Figure 3(c) analyzes the relationship between the initial local-decision range and the performance of FCBGSO. If the initial local-decision range is undersize, it may affect its convergence speed. If the initial local-decision range is oversize, the algorithm easily traps into local optima. As there are 17 attributes in the P2P lending dataset, the radius of the initial local-decision range varies from 1 to 17. When the initial local-decision range is 8, the algorithm performs at its best. We advise to set the initial local-decision range at 8.

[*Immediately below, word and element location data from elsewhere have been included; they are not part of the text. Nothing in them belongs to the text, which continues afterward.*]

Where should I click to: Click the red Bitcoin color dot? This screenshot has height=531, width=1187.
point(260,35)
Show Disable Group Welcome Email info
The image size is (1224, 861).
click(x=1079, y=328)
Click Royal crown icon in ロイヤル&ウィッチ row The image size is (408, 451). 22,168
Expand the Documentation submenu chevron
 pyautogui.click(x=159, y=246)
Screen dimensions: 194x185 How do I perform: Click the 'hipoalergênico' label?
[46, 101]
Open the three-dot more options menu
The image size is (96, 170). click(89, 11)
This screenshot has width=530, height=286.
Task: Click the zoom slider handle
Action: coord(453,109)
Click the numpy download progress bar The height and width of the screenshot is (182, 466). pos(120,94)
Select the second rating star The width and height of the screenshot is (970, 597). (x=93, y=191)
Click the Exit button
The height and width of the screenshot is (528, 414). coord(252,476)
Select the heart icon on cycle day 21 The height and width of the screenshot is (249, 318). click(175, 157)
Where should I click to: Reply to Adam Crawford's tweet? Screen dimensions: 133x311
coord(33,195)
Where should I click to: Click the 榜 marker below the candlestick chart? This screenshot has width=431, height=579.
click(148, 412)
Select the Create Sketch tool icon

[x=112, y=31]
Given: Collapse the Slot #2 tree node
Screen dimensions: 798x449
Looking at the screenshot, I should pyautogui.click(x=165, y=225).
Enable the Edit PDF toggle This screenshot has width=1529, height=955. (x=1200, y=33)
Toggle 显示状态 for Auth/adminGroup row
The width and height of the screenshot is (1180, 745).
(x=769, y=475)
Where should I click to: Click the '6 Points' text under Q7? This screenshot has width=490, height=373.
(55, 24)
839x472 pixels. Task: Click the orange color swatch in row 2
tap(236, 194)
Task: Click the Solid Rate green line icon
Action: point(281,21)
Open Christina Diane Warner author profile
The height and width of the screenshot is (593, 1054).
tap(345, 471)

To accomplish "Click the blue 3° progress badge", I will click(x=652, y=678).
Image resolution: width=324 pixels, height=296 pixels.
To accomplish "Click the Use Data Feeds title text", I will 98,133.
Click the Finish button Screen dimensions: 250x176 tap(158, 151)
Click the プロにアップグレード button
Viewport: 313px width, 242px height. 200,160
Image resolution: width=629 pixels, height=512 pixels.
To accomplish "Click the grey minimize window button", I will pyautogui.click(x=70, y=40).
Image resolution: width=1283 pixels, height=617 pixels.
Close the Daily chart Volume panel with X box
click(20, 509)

Figure 3(d) investigates the relationship between the maximal local-decision range and the performance of FCBGSO. The maximal local-decision range should be greater than or equal to the initial local-decision range, so the range of maximal local-decision range varies from 8 to 17. The algorithm achieves the best result when the maximal local-decision range is 12 or 13. Therefore, the maximal local-decision range should be set at 12 or 13.

5. Conclusion

To exactly predict the investment risk of P2P lending, we need to scientifically and rationally analyze its key influencing factors. But, existing traditional statistical approaches cannot find the exact key influencing factors of the P2P lending investment risk, and the attributes achieved by artificial intelligence methods may not be the key influencing factors of P2P lending investment risk. To tackle the above issues, a key influencing factors selection approach of P2P lending investment risk is proposed using the combination of FCBGSO, MFD, probit regression, and artificial prior knowledge. On one hand, the proposed FCBGSO with a high searching efficiency combined with MFD tends to perform well when it comes to dealing with the high-dimensional original dataset of P2P lending, and the preliminary attribute subset is achieved. On the other hand, the nonsignificant relevant attributes with the default risk in the preliminary attribute subset are removed using the probit regression method. After that, a small and reasonable number of attribute subsets are attained by combining the retaining attributes and the attributes achieved by the artificial prior knowledge. The attribute subset with the best accuracy assessed using ELM is efficiently achieved from the attribute subsets, namely, it is the key influencing factors of P2P lending investment risk. Finally, the experimental results on the real P2P lending dataset of Renrendai demonstrate the validity and effectiveness of the proposed approach. In addition, the proposed FCBGSO performs better than other binary heuristic algorithms with respect to the convergence speed and precision.

In future work, we will attempt to use an ensemble classifier of ELMs with a high classification ability to predict the investment risk of P2P lending. We believe that promising results can be achieved, which can provide new research ideas for the investment risk prediction of P2P lending.

Data Availability

The data used to support the findings of this study are available from the corresponding author upon request.

Conflicts of Interest

The authors declare that they have no conflicts of interest.

Acknowledgments

This work was supported by the Anhui Provincial Natural Science Foundation under grant nos. 1908085QG298 and 1908085MG232, the National Nature Science Foundation of China under grant nos. 91546108 and 71490725, the National Key Research and Development Plan under grant no. 2016YFF0202604, the Fundamental Research Funds for the Central Universities nos. JZ2019HGTA0053 and JZ2019HGBZ0128, and the Open Research Fund Program of Key Laboratory of Process Optimization and Intelligent Decision-making (Hefei University of Technology), Ministry of Education.